You must be aware, of course, that these young ladies are not frugal with their vulgarity. They find it perfectly within reason to ask me distasteful questions about intimacy and deem it more than appropriate to speak about my sex life as though, now that I am married, it is a completely open topic.

It just puts me under such pressure.

I think it’s wrong for people to ask questions like that. I think it’s completely inconsiderate of their feelings, because you don’t know what is going on with them. You don’t know what their situation might me.

I won’t lie, folks, I feel a little sad when I see pregnant ladies walking by, their hands resting on their protruding stomachs protectively. A little twinge of pain rustles in my abdomen when I see a mother picking up her child kissing said child on the cheek. It’s not that I think I will never have that. I think, and hope, that I shall someday. It’s just that I haven’t yet mourned my loss, no matter how small it was.
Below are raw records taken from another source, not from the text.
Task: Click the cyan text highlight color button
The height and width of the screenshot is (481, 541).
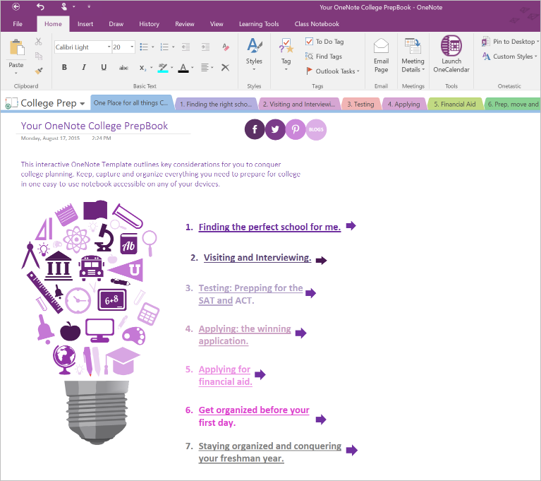Action: [x=163, y=68]
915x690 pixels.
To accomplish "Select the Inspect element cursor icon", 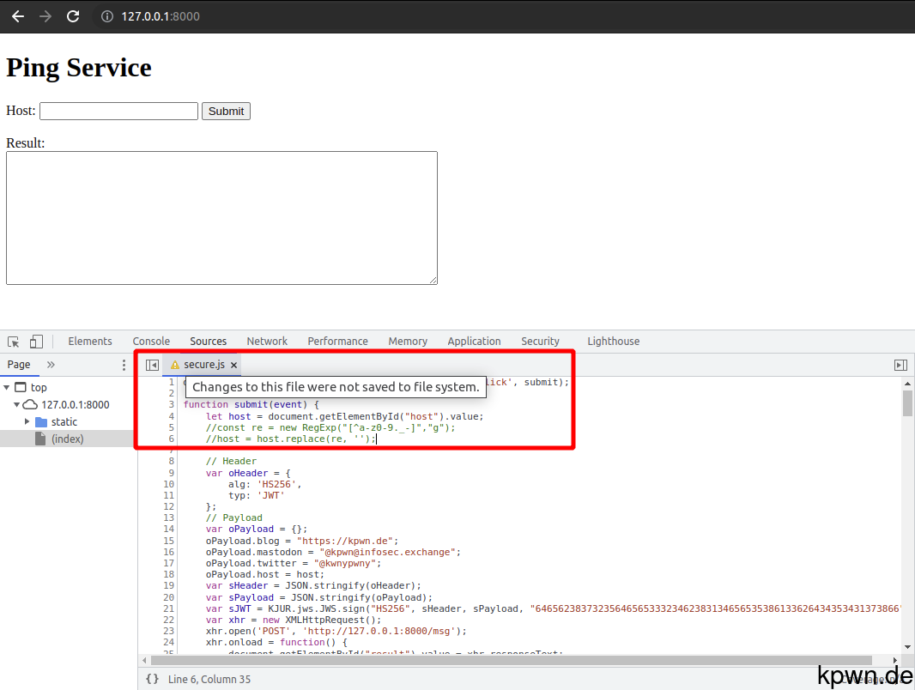I will (x=13, y=341).
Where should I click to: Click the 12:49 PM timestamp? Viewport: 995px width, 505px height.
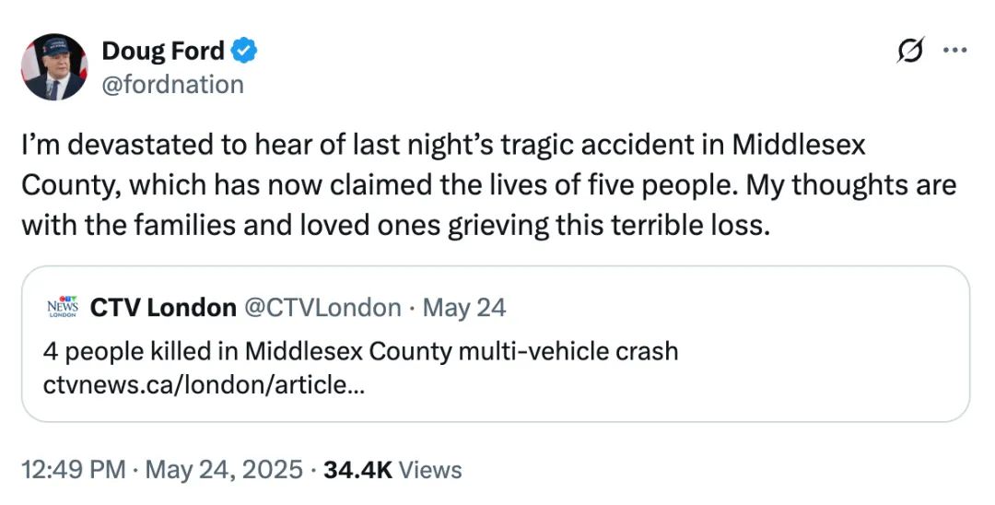[73, 470]
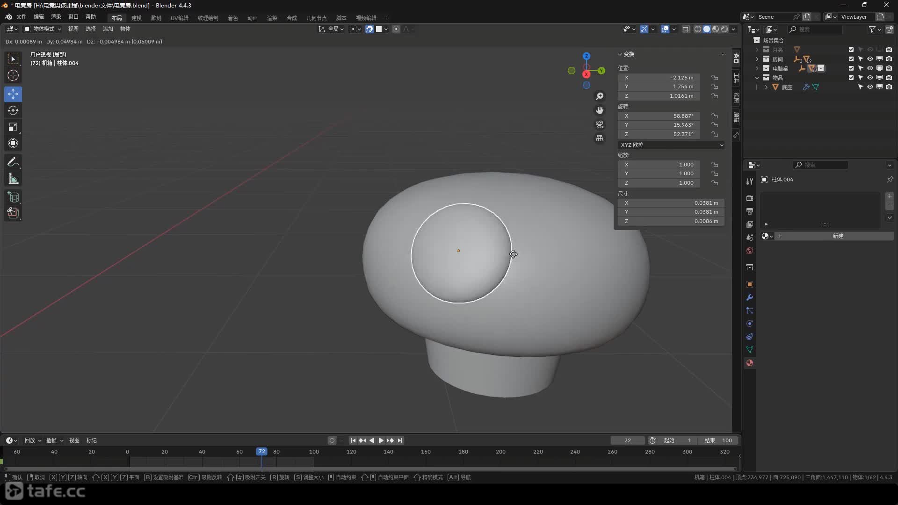
Task: Uncheck the 电脑桌 collection checkbox
Action: coord(851,68)
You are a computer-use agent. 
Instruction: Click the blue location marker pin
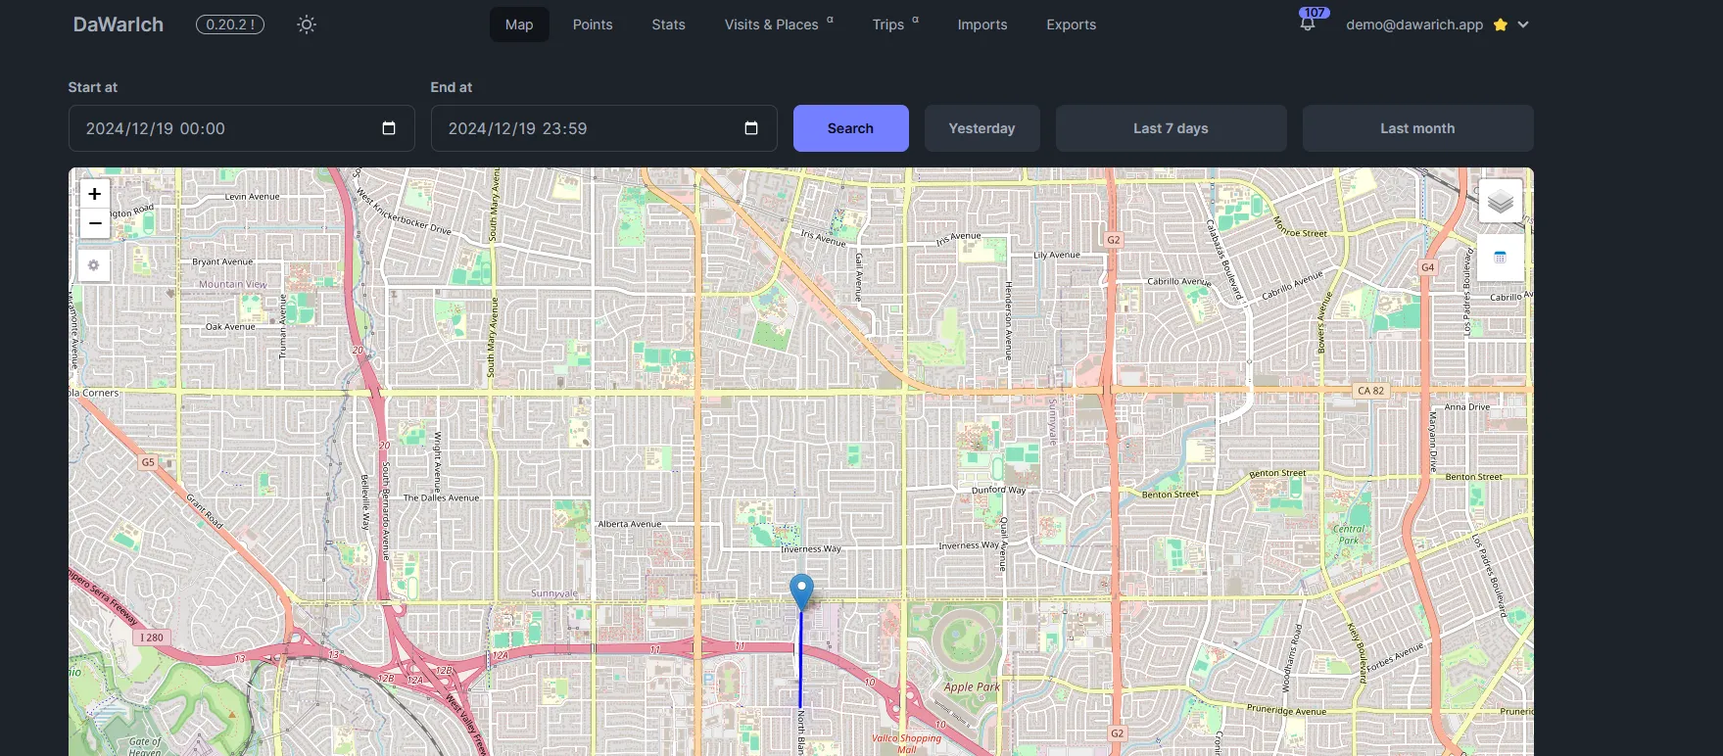801,591
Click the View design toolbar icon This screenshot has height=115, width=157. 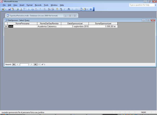[3, 9]
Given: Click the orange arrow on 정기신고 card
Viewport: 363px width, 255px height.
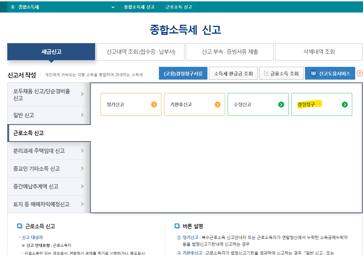Looking at the screenshot, I should (154, 104).
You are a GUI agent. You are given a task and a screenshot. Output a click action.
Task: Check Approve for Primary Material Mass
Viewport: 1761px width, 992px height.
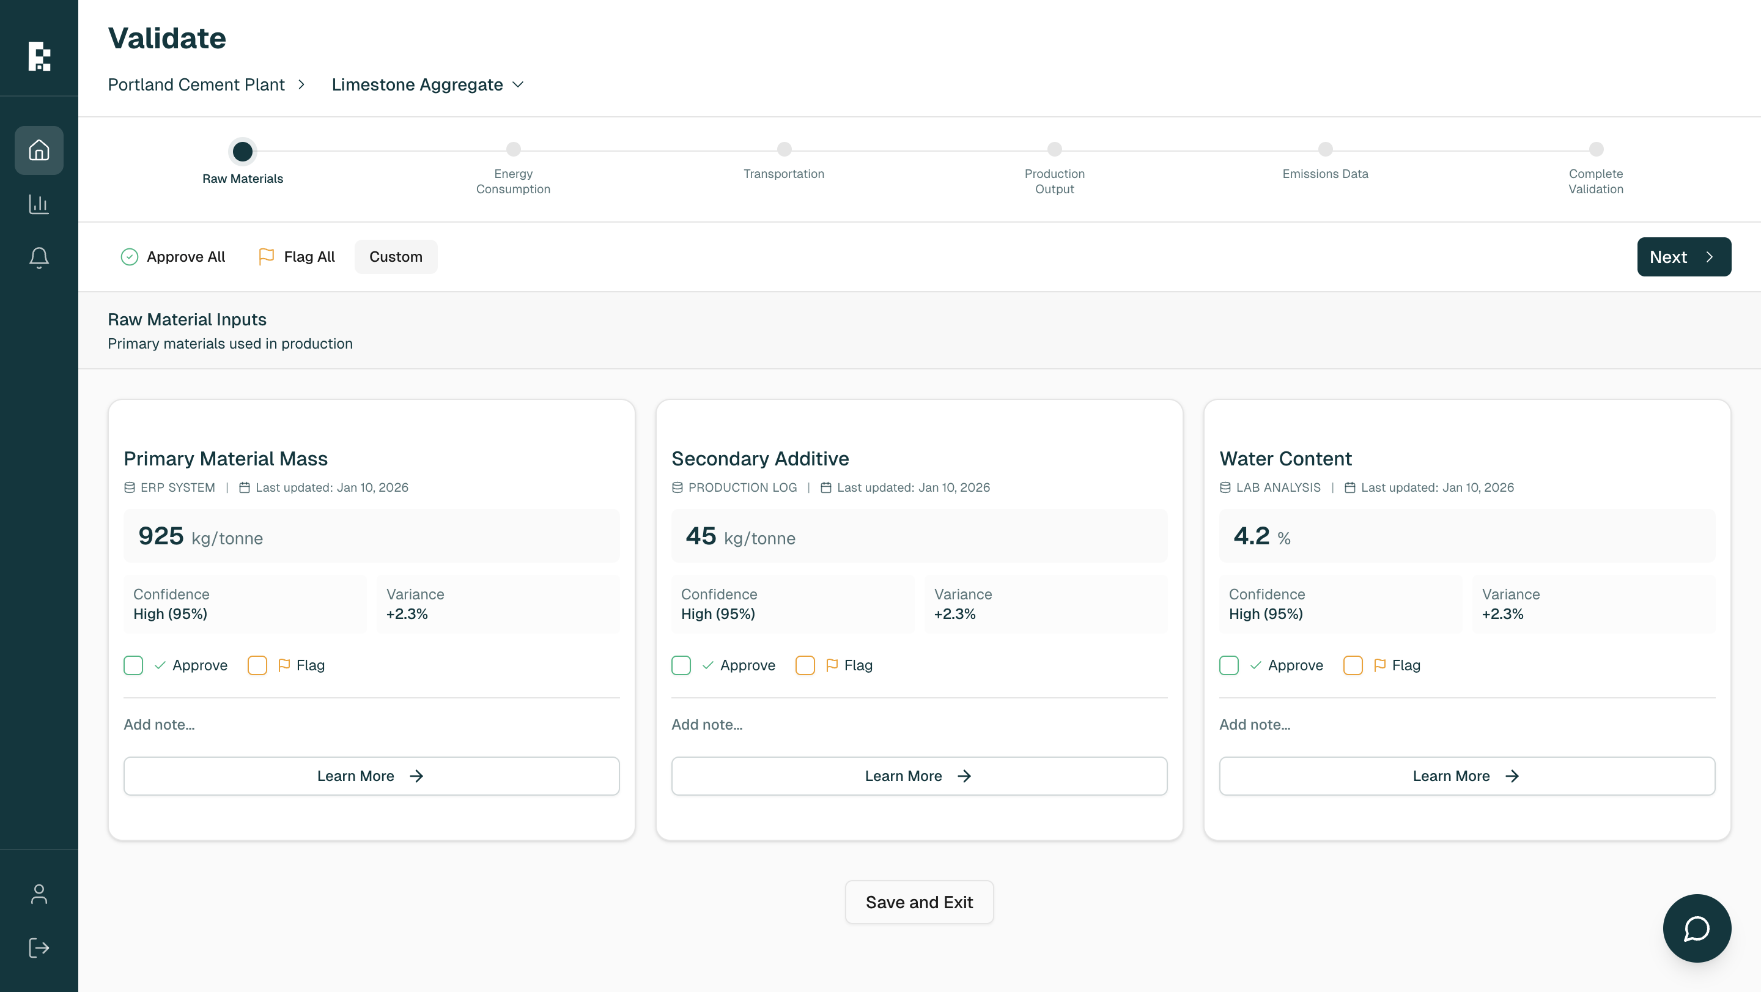[133, 665]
It was so early, and so tiny, just a ball of cells really, but it gave me so much hope for life and to lose it is to feel like a small candle has been blown out, never to be relit again.

There will be other candles, of course. Hopefully small flames that will grow into roaring fires of life and hope and vitality.

But in the meantime, spare your questions. Spare asking people things that don’t concern you. You don’t know what they are going through, it is not your place to pry.